If the rise of Jamaican syllable swinger Sean Paul and any number of mush-mouthed Dirty South MCs tells you anything, it’s that pop lyrics don’t need to be intelligible to get over. They never did, of course — see Nat King Cole’s “The Frim Fram Sauce” or the Kingsmen’s “Louie Louie” or Sugarhill Gang’s “Rapper’s Delight.” The only requirement is that the lyrics act like a tongue in your ear. So just because some of 19-year-old British rapper Dizzee Rascal’s best rhymes scan like Lewis Carroll translated into backward Korean (“Chung intelligent yaps in hospie flats”) is no reason to count him out. Because, seriously:Boy in Da Corner, which has sold 200,000 copies in the U.K. and is just now getting a U.S. release, is the hottest and strangest hip-hop import to bubble up since the Streets changed British rap from a punch line to a genre. Trend? Maybe. The generation of British beatheads who grew up pledging allegiance to jungle/drum’n’bass — England’s last great contribution to 20th-century culture — were left (extremely) high and dry when the bottom fell out of the scene a few years back. Some took to the R&B hybrid known as “garage,” which has given the world Craig David and a raft of empty MCs. Other junglists, like Dylan Mills, better known as Dizzee Rascal, worked to invent a regional hip-hop that didn’t come off like the Naked Chef aping DMX while chopping parsley.

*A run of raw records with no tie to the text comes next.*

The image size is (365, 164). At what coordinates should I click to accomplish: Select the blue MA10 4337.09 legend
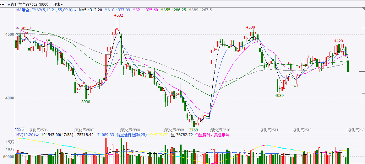coord(117,10)
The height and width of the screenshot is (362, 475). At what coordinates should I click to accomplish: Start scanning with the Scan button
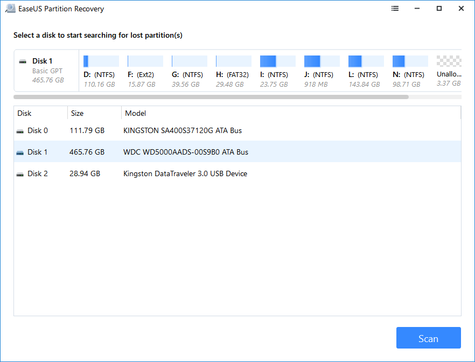tap(428, 338)
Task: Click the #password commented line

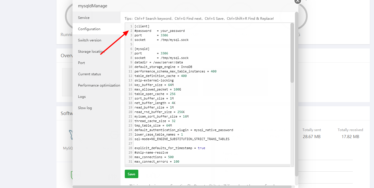Action: pos(159,31)
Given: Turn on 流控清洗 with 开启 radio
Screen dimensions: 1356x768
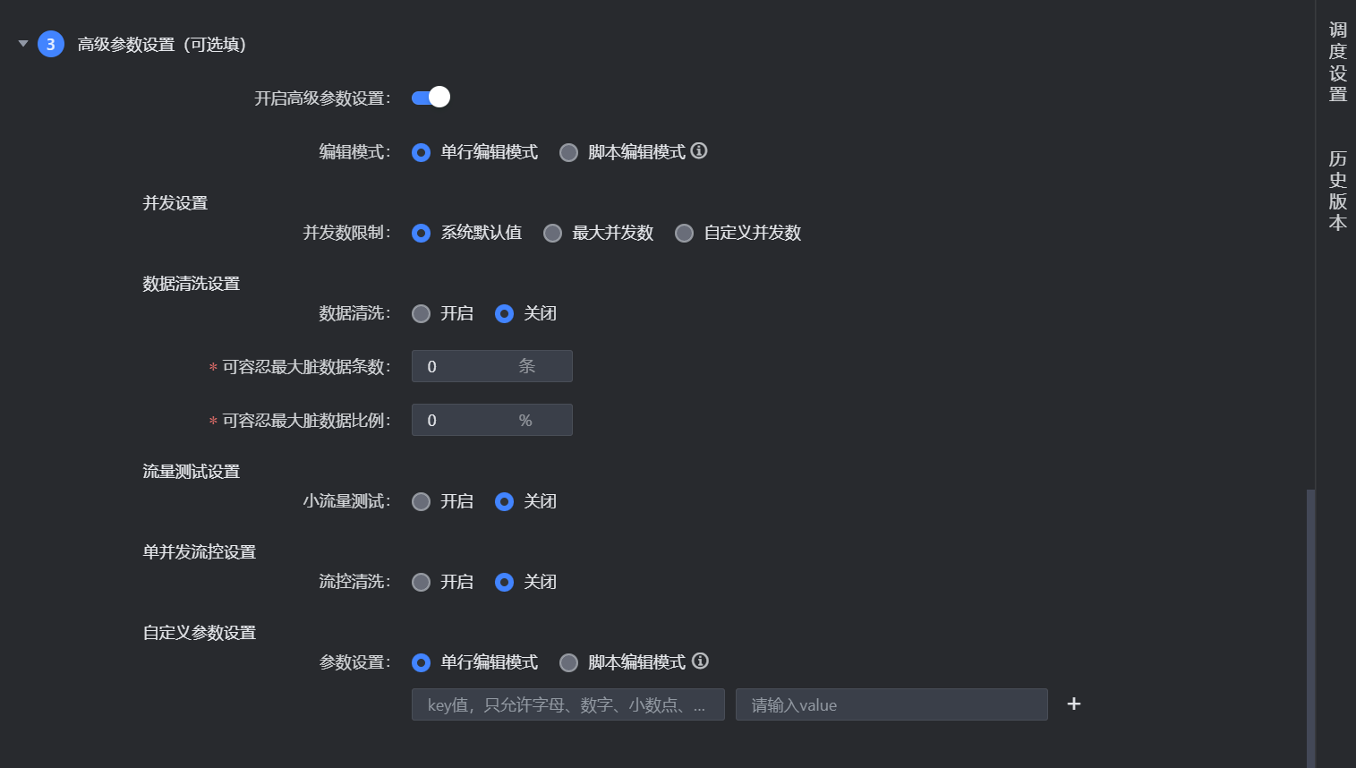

On Boy in Da Corner, it’s the sound that gets you straightaway: odd, vaguely Asian synth melodies and bursts of guitar over skittering beats and strrretched-out bass lines that snarl like Shy FX dubplates given the DJ Screw slow-mo treatment. And the flow is straight-up alien: chilled-out and frantic at the same time, slightly breathless, as if Dizzee is wrestling the cadences of British street language inside his mouth. The verbal rhythms start to resemble jungle’s speedballing drum clatter; the effect is claustrophobic and almost literally dizzying.

Once your ear becomes acclimated (it will; peeping lyricsdomain.com helps), the rhymes show off some deep MC storytelling. Dizzee has talked about how much he revered Nirvana as a kid — he once told a journalist “Smells Like Teen Spirit” was “like a retreat I could hide in” and that Cobain’s death was as big for him as Tupac’s or Biggie’s. There’s a bitter sadness here. “I’m vex at humanity, vex at the earth / I keep getting vex, till I think, ‘What’s the worth?'” he rhymes on “Sittin’ Here,” a song that begins with him watching the world from a perch and ends with him so bummed he’s practically weeping.

It’s not all existentialism; dude can be dead funny (“I socialize in Hackney or Bow / I wear my trousers ridiculously low!”). He also can be a prick. Dizzee “don’t promote no violence” but will wave a lyrical gun or baseball bat when necessary. And on a bad day, girls are all “bimbos, freaks, and nymphos.” But if women come off poorly, men don’t fare much better, and on “I Luv U” — the pro-contraception single Dizzee cut at age 16 — Jeanine Jacques’ cameo gives both sexes equal time to savage each other on a ping-pong chorus that turns the phrase “Oh, well” into a withering dis.

Dizzee has already been called England’s best rapper, won last year’s Mercury Music Prize, and opened for Jay-Z at Wembley Arena. He’s also been dogged by violence: When he was stabbed last summer during what was rumored to be a feud with garage roughnecks So Solid Crew, the U.K. tabloids went nuts. How all this will affect a loner street kid from East London remains to be seen; ditto as to whether U.S. heads will feel him. But Dizzee’s balancing act between street rapper and introspective avant-backpacker is virtually unprecedented. Could the Brits actually be improving upon a music born in the USA? Yo, they’ve done it before.